Liberian capital struggles to cope with cholera outbreak, water-shortages - UN

While war-torn Monrovia remains relatively calm, the crowded streets of the Liberian capital are festering with disease, sanitation is virtually non-existent – the city of 1 million plus has had no regular garbage pickup since 1996 – and clean water stocks are perilously low, according to the United Nations today.

On top of the already critical humanitarian situation in Monrovia, where the population has swollen by 300,000 people displaced by months of fighting in the countryside, UN agencies fear a new influx – which the city cannot possibly absorb – as rumours of new rebel assaults on villages in central Liberia set scores of anxious families on the road heading north yesterday. They feel the capital, the only area secured by West African peacekeepers, is the safest place to be.

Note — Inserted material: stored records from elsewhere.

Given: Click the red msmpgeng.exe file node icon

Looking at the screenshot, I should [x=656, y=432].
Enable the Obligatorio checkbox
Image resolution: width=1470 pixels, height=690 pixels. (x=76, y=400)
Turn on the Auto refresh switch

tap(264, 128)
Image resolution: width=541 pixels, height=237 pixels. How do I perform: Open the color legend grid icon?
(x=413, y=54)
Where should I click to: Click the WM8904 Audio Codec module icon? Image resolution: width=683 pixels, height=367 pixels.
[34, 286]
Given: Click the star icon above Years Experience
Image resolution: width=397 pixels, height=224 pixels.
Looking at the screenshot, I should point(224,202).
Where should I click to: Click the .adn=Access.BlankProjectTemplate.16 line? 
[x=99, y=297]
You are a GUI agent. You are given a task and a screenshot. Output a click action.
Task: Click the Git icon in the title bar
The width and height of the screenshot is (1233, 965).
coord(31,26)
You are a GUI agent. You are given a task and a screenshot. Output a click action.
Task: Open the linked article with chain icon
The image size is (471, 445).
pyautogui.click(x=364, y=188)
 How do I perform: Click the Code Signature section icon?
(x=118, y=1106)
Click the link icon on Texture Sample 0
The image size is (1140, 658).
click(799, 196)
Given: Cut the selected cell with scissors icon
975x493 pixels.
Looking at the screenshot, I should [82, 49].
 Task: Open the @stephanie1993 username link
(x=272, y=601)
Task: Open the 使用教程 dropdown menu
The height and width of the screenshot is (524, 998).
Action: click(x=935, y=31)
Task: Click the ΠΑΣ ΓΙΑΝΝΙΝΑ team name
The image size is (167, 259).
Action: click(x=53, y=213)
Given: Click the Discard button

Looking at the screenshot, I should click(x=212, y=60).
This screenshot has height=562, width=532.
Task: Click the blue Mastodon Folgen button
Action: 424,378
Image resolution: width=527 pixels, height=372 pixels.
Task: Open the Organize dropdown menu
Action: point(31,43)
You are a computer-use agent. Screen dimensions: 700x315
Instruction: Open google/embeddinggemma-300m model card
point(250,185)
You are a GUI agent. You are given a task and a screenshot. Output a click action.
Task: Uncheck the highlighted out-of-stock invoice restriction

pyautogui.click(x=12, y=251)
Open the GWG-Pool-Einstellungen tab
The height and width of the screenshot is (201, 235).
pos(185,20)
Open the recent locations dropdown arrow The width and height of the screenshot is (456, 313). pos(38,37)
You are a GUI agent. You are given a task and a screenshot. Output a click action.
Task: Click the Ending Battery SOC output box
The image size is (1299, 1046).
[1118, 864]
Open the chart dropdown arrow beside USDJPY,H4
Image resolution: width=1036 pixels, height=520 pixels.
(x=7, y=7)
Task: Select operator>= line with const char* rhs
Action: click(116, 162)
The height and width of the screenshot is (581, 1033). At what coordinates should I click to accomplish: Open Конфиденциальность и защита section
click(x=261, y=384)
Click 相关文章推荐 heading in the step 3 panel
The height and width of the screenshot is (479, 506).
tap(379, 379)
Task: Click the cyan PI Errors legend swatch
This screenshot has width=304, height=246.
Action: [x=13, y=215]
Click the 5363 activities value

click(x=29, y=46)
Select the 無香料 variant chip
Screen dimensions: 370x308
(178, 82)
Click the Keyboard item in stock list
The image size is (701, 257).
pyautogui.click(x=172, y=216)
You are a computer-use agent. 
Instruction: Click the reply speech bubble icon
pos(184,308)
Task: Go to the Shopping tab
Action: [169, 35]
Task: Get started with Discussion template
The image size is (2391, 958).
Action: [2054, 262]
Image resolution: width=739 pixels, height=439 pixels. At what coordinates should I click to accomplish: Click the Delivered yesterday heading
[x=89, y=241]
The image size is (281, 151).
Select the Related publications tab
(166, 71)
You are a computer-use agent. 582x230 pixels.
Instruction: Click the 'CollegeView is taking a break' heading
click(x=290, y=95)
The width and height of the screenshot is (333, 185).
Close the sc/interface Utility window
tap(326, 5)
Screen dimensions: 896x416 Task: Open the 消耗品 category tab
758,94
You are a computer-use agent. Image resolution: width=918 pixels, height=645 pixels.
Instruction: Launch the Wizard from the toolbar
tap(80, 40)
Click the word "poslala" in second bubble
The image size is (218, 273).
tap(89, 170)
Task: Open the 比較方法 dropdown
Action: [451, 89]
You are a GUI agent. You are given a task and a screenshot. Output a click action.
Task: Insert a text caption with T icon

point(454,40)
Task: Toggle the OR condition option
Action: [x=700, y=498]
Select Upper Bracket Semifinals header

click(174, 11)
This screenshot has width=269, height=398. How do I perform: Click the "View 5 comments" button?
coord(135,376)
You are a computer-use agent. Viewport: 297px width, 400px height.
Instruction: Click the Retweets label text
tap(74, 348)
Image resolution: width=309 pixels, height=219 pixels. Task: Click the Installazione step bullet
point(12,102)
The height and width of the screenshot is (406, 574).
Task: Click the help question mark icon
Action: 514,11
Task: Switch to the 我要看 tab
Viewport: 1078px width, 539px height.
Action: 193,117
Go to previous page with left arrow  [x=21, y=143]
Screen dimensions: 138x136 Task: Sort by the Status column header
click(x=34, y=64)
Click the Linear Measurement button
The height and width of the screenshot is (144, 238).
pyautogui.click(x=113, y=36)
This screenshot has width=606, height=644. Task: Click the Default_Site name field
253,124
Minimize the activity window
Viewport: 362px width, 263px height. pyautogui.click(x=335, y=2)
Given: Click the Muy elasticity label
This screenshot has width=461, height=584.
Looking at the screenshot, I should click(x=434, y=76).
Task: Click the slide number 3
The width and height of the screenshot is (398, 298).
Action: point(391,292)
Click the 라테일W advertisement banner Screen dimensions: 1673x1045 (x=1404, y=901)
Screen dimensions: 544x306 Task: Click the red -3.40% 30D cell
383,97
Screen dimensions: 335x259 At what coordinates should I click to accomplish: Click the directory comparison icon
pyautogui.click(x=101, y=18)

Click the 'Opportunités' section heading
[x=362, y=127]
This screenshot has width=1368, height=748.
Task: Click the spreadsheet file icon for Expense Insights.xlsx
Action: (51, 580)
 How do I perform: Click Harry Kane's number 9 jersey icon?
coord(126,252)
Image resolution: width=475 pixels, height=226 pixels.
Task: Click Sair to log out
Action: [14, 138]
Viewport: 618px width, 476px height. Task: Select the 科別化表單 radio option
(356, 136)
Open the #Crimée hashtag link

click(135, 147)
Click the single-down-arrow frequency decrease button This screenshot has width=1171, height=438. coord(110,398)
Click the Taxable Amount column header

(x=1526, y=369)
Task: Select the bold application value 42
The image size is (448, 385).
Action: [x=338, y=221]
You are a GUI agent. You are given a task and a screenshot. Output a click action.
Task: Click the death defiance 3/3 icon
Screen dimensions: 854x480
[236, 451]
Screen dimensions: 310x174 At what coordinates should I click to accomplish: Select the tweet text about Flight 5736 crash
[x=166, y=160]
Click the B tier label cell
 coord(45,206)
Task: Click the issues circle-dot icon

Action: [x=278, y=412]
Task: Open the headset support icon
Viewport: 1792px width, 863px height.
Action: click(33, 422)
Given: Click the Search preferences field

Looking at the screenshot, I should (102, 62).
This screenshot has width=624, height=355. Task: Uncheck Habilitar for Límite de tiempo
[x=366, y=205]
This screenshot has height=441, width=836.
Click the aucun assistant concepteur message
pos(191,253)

Describing Liberia’s massive water and sanitation problems, the UN World Health Organization (WHO) said only 32 per cent of the population had access to clean drinking water and less than 30 per cent had access to latrines. Most people depended on unprotected wells for water. About 45,000 displaced people lived in Monrovia’s SKD Stadium, the city’s biggest camp. Daily rainfall made living conditions difficult and the stadium’s makeshift healthcare centre was completely overwhelmed.

With a disease surveillance system now in place, WHO also said cases of measles had been reported, and that because of the living conditions in the tightly packed camps, Monrovia’s cholera outbreak was still not under control. From 25 to 31 August, over 2,000 new cases had been reported - of which 213 suffer from severe diarrhea - an “alarming” figure when compared with the 25 or so new cases per week reported at roughly the same time last year.

The UN World Food Programme (WFP) meanwhile is concerned about the recent movements of displaced people outside Monrovia. It has begun distributing high-energy biscuits to thousands of displaced persons who fled from Totota for Salala on rumors of fresh rebel violence in the area. WFP fears a possible mass exodus into Monrovia may spark “total chaos.”

The UN refugee agency (UNHCR) yesterday sent six trucks to Salala, which is some 90 kilometres northeast of Monrovia, with the first batch of emergency relief goods destined to help some 50,000 people who fled the areas displaced camps. These trucks were part of an inter-agency effort to reach out to these people, many of whom have been displaced several times. UNHCR remained extremely concerned about security and about the presence of heavily armed militia who were circling around the warehouse where humanitarian staff were placing the relief goods.